Overall, 25 distinct O-glycosylation motifs were identified in P. intermedia (Figure 9 and Table S2). The total number of identified motifs is different from the number of peptides identified since a few sequences have more than one possible motif. P. intermedia had a strong preference for DS (L/I/V) residues and a relatively low preference for D(S/T) (G/F/C/S). The DSN motif was uniquely observed in F. johnsoniae (Veith et al., 2023) and P. intermedia. Interestingly, 4 new motifs, DS(E/Q) and DT(D/P) were identified in P. intermedia (Figure 9 and Table S2). The Δmod score quantifies the difference in Byonic scores of the top matching site and the second-best scoring site. It indicates the confidence of the glycosylation site assignment in a peptide spectrum match. In this study, Ser or Thr was manually defined as the modification site, and therefore, the Δmod score was only available when more than one Ser/Thr residue was present in a glycopeptide. For glycopeptides with a Δmod score >15, 23 out of 26 glycans in intact peptides, and 34 out of 47 glycans in acid-cleaved peptides were assigned to the putative D(S/T) X motifs (Table S2). When the ΔMod score exceeded 30, all of the glycosylation sites were correctly assigned by Byonic (Table S2), providing robust evidence for glycosylation at the putative motifs.

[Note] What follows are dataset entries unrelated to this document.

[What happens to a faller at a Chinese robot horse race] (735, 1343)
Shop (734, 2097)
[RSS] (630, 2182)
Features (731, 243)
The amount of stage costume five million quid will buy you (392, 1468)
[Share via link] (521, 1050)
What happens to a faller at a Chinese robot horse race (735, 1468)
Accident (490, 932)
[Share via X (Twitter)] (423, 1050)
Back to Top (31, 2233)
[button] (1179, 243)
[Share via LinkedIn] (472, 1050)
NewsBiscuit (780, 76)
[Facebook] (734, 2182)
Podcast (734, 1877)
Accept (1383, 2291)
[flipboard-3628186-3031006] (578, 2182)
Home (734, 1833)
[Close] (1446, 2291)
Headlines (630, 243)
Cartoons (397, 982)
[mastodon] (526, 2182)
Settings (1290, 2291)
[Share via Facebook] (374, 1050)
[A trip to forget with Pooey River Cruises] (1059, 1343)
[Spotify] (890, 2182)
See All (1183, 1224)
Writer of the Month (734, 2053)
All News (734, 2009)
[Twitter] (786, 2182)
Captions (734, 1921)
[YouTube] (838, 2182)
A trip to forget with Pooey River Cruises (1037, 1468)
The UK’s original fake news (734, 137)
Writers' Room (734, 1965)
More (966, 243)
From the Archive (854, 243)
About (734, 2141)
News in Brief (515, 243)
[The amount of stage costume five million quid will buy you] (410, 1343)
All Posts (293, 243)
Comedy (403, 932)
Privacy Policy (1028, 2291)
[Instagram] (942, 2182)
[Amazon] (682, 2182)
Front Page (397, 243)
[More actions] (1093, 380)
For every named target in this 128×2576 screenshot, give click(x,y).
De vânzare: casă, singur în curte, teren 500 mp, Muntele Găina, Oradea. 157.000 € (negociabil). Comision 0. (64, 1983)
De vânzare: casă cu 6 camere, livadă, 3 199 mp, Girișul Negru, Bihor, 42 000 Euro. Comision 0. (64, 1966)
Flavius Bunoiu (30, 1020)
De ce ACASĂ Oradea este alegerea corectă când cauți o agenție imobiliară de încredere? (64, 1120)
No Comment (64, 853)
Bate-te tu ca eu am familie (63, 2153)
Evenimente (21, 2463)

To localize the exact O-glycosylation sites of some peptides, ETD or EThcD fragmentation was applied to the deglycosylated samples. It enables fragmentation along the peptide backbone, thereby keeping the glycan moiety linked to the amino acid, directly showing the site of glycan attachment (Catalina et al., 2007). Four ETD or EThcD spectra are provided in Figure 10a–d, showing the 500-Da modification precisely located at the Ser or Thr residues within the DSL, DSV, DSI, and DTL motifs, respectively, which were the four most abundant O-glycosylation motifs found in P. intermedia (Figure 9). Series of c- and z-ions demonstrated the presence of the modification at the expected motif instead of other potential sites (Figure 10). For example, as shown in Figure 10b, the 500-Da glycan fragment accounts for the large gaps between z6 and z7 ions (red), and between c12 and c13 ions (blue), indicating the site of modification at the Ser residue (green) in the middle. All the other ions correspond to each amino acid sequentially.